◆ **Task objective**:
Without any pictures, copy the records below once more, exactly as they are.
——————————
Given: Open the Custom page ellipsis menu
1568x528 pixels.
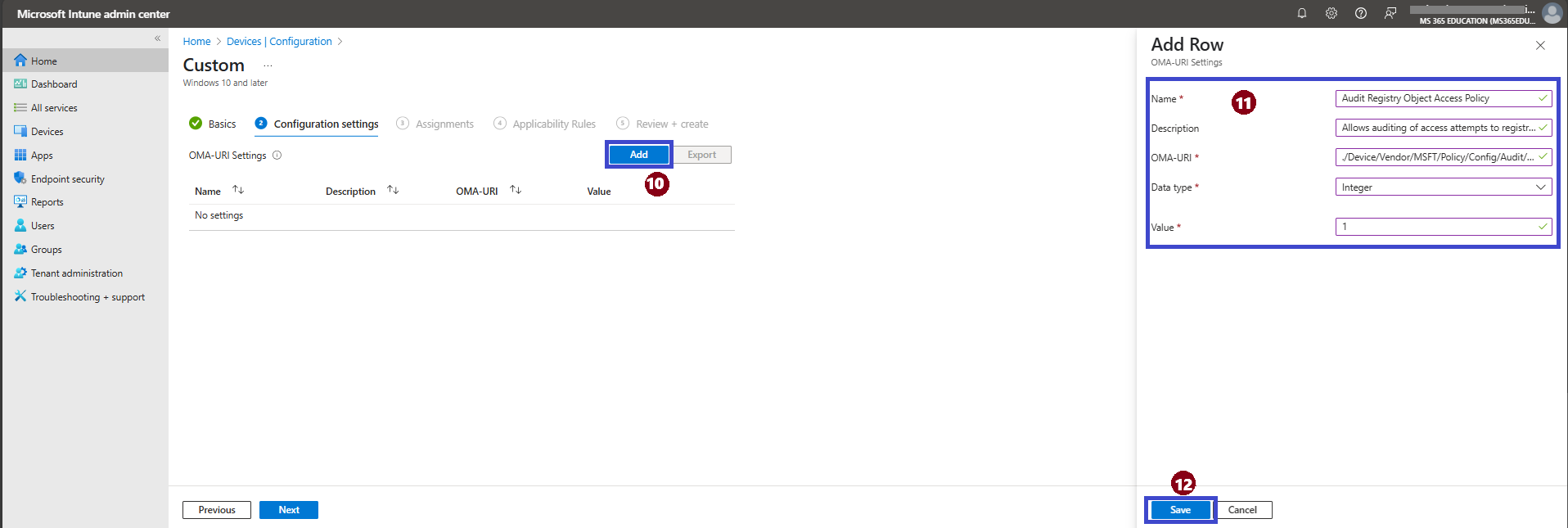Looking at the screenshot, I should click(268, 65).
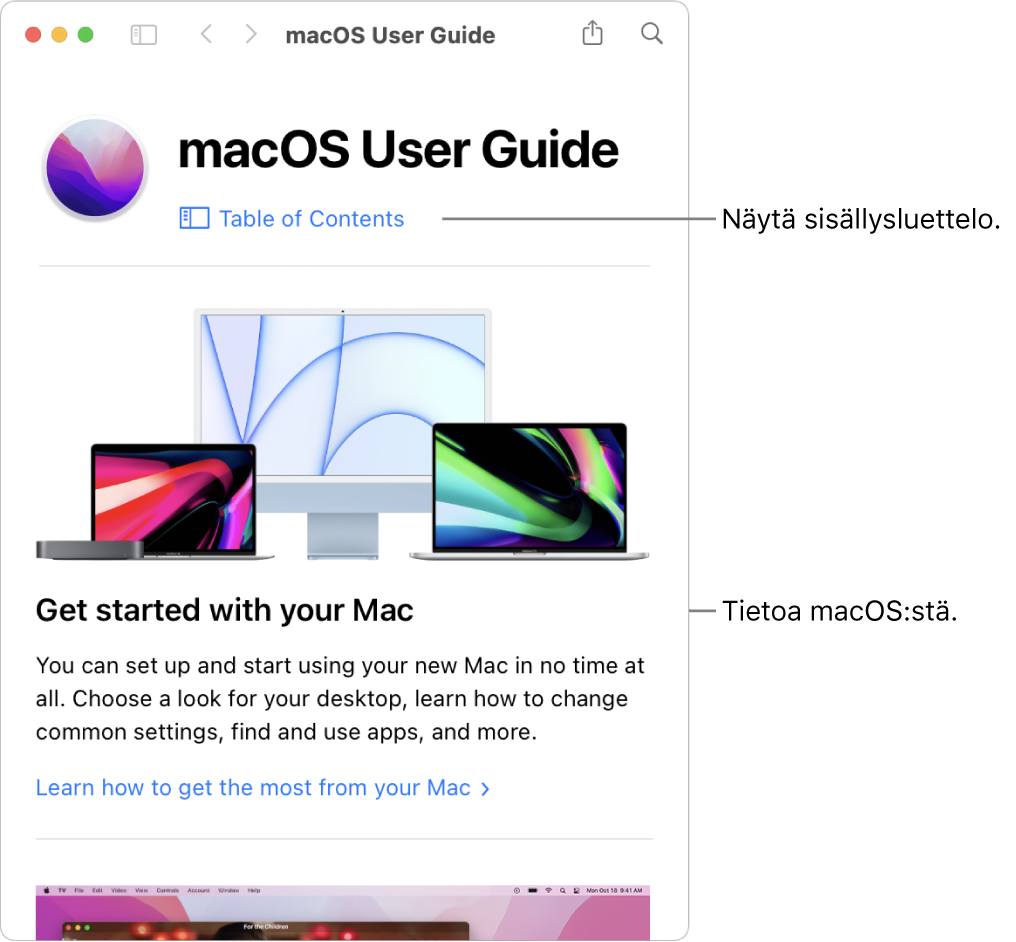1016x942 pixels.
Task: Click the Picture-in-Picture icon in the pictured menu bar
Action: tap(516, 887)
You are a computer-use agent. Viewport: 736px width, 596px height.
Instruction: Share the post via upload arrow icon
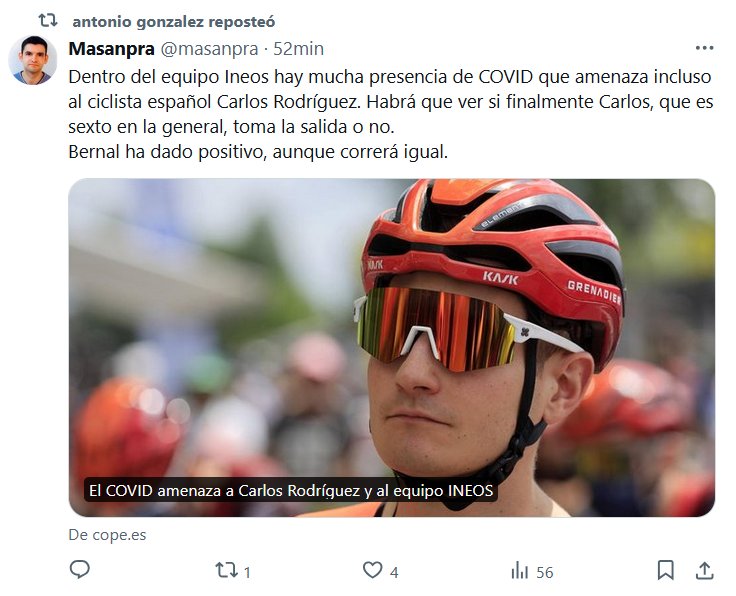(x=705, y=570)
——————————
◆ **Result for this task**:
Given: Open the Custom page ellipsis menu
1568x528 pixels.
Looking at the screenshot, I should click(268, 65).
1016x942 pixels.
Task: Click the Picture-in-Picture icon in the pictured menu bar
Action: tap(516, 887)
You are a computer-use agent. Viewport: 736px width, 596px height.
Instruction: Share the post via upload arrow icon
(x=705, y=570)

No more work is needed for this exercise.